Sri Lankan dry-season specimens range the largest, but are otherwise indistinguishable from specimens from the Nilgiris in the British Museum collection, while specimens of the small wet-season form from Sri Lanka are absolutely identical with specimens of K. wardi Moore, regarded by the author himself as the wet-season form of K. horsfieldi. Again, the type of K. alompra Moore, is now in the British Museum, and in shades of colour and in markings it is absolutely inseparable from many specimens of the wet-season form of K. horsfieldii as are also the two specimens in the Hewitsonian collection mentioned by Moore, and a specimen from; East Pegu, collected by Doherty, in the Godman-Salvin collection.

==Distribution==
Western Ghats from Mumbai southwards; Sri Lanka; Burma; Tenasserim.

==Larva==
"Cylindrical, finely pubescent, armed with nine longitudinal rows of fine branched spines; head surmounted by two long straight horns set with minute spines; colour a beautiful golden brown, spines red, head black.

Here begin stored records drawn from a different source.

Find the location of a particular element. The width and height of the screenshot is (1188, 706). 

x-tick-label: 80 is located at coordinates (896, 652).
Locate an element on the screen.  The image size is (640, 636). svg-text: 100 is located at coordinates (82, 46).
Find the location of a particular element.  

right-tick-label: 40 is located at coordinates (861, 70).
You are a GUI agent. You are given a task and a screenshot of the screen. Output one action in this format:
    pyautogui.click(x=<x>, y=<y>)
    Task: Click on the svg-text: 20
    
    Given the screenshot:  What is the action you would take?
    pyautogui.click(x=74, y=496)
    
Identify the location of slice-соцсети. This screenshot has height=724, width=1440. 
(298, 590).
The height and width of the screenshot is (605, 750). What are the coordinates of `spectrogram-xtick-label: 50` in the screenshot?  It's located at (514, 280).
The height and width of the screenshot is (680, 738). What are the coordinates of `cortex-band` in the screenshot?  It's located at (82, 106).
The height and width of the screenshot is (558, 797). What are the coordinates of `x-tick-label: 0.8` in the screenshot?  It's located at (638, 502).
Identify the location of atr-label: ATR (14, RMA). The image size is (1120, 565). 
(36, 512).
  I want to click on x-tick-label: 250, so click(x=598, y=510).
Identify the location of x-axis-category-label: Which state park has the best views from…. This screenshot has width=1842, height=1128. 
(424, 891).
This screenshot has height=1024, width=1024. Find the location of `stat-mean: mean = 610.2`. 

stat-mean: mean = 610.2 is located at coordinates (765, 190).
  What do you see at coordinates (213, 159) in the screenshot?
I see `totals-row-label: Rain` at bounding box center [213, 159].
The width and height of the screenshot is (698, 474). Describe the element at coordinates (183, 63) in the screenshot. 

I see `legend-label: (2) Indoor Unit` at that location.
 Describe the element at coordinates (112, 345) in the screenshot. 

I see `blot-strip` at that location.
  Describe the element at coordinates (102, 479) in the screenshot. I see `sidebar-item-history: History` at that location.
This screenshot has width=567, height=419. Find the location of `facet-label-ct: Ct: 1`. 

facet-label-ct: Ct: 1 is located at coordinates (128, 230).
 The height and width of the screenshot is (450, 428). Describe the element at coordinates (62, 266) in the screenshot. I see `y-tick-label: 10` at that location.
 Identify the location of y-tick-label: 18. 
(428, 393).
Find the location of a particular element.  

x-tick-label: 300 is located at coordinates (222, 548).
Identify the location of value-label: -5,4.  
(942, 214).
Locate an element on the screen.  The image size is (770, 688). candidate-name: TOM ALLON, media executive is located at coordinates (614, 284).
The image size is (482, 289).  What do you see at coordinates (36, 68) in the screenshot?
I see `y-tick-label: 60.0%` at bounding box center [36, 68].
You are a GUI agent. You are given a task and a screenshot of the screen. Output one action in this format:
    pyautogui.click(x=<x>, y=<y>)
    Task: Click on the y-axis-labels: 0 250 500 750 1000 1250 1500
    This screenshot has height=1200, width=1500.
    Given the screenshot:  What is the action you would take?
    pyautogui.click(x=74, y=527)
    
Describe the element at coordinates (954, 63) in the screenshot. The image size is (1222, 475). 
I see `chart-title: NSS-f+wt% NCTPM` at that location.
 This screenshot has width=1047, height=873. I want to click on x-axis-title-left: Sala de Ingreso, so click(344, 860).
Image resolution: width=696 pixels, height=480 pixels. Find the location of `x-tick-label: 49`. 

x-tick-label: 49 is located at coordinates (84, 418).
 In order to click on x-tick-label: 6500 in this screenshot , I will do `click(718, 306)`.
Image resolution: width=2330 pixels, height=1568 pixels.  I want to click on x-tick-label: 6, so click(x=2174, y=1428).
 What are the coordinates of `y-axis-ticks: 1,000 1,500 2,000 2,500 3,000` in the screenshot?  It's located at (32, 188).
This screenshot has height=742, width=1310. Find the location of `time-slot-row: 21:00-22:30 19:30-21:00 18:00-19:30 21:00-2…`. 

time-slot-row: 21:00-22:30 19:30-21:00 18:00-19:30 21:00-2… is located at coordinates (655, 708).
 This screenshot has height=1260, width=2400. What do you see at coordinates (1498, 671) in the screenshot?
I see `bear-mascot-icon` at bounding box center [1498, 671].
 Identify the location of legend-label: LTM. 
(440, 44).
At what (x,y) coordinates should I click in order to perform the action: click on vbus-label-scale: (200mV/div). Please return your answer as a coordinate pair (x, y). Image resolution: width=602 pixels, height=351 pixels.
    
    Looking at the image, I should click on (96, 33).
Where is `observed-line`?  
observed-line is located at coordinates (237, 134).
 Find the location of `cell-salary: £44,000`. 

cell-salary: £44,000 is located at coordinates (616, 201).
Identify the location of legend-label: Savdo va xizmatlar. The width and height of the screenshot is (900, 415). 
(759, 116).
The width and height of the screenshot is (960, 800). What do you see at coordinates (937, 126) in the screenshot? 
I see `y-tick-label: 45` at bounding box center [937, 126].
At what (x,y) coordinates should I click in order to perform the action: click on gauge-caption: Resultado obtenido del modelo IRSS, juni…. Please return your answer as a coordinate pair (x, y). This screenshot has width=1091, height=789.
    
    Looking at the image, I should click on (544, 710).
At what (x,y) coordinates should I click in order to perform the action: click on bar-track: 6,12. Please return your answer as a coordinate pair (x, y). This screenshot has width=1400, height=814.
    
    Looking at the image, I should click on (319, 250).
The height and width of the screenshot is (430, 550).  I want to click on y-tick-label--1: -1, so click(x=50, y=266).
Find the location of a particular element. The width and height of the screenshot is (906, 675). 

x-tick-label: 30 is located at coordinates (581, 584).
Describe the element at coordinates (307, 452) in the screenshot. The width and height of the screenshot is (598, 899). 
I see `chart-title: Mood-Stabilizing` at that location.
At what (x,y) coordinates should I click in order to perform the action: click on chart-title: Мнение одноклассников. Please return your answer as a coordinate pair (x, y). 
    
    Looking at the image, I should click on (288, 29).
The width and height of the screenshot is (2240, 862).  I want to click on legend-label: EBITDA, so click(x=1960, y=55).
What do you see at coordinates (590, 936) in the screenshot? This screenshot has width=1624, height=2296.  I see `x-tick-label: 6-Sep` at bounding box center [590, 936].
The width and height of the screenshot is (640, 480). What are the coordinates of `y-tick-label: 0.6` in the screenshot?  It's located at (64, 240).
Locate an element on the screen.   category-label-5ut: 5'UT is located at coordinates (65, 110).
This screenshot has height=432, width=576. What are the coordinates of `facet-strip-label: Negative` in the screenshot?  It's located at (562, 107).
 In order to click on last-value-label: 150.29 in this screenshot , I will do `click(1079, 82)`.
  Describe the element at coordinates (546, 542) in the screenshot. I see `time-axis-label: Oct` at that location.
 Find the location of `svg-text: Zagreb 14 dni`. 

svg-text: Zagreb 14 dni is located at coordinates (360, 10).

We found one specimen of this in July on Karvee (Strobilanthes)..." (Davidson & Aitken)
The larva feeds on plants belonging to Family Acanthaceae such as Pseuderanthemum malabaricum, Lepidagathis cuspidata, Strobilanthes callosus, Strobilanthes ciliata, Eranthemum roseum.

==Pupa==
Earthy brown suffused with a slight pinkish tinge and variegated with patches of darker brown; thorax angulate, abdomen with apparently a linear series of short broad tubercles. (Described from the plate in the Bombay Nat. Hist. Soc. Journ. x, 1896.)